The answer is three, not two. The two most first-year students in my course get are /home and /home/williams. About a quarter every term fail to count the root itself. If we step beyond paths to files, the nomenclature becomes ambiguous. No matter how closely we inspect /home/williams/foo, we cannot deduce whether foo is a file or a directory. If the name were /home/williams/foo.txt, we might believe foo.txt is a file, but it is possible for directories to have extensions, and common for files to omit them.
What do the following two examples tell you about the names lists and weba? (The cd [Change Directory] command resets your current directory.)
Example 1 $ cd /home/lynda/lists $ pwd /home/lynda/lists
Example 2 $ cd /home/lynda/weba bash: /home/lynda/weba: Not a directory $ pwd /home/ftp/pub/weba
You should be able to deduce that lists is a directory, but weba isn't.
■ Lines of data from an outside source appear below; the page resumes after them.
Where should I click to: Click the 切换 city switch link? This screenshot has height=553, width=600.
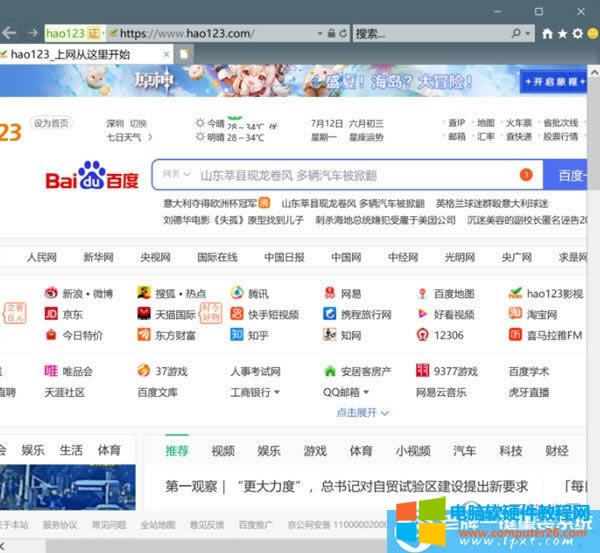(x=138, y=123)
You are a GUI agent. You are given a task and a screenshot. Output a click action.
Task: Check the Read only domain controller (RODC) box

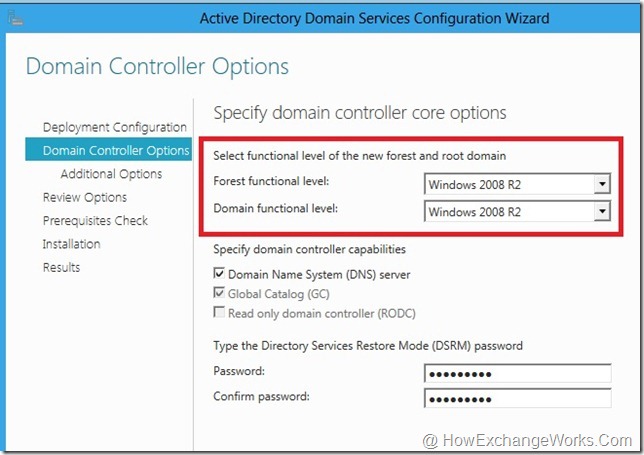click(x=219, y=313)
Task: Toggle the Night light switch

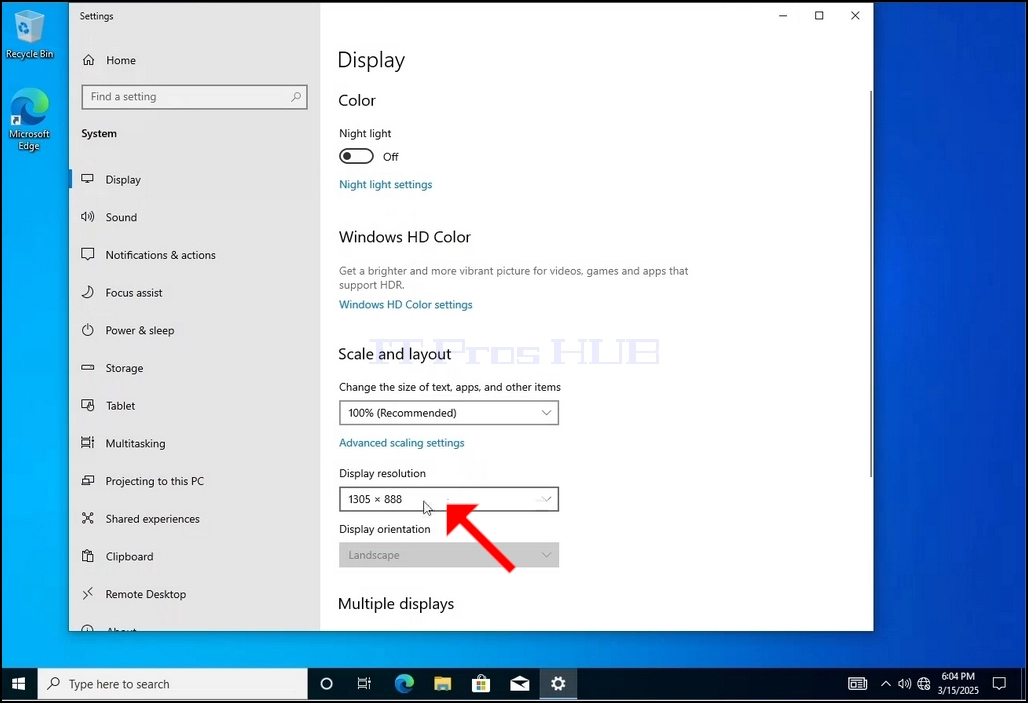Action: tap(356, 156)
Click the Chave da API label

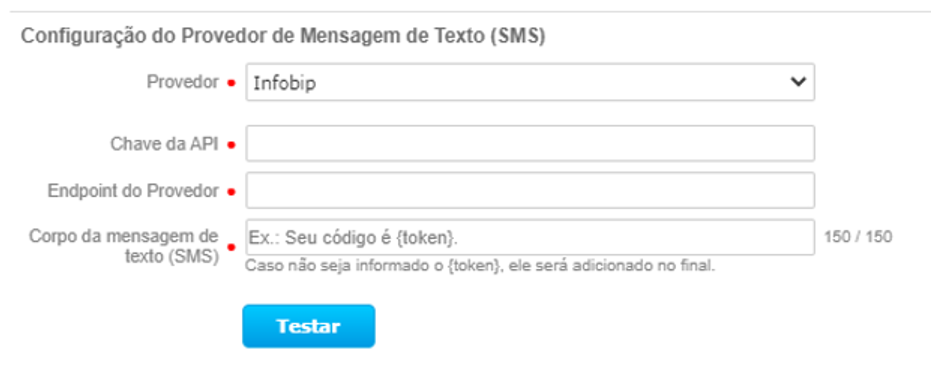click(x=164, y=144)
Of course, there are plenty of ways, starting with past experience, to resolve ambiguity. The file command is another, as are the -F and -l options for the ls command.
So far, all my paths have begun with the root. Path names which begin this way have the same meaning no matter what the current directory is. They are called absolute paths. For example, the command:
$ cd /home/ftp/pub/weba
will make /home/ftp/pub/weba my new current directory regardless of the existing one. What would the command below achieve?
$ cd webaAny reference to a file or directory which does not begin with a slash (/) is relative. This begs the question “relative to what?” Relative to the current directory. The command above, therefore, will work as desired only if my current directory is already /home/ftp/pub. Consider the following attempts to use relative paths to change directories. The prompt has changed to show the current directory before the $ symbol, and I have taken liberties with spacing to enhance readability.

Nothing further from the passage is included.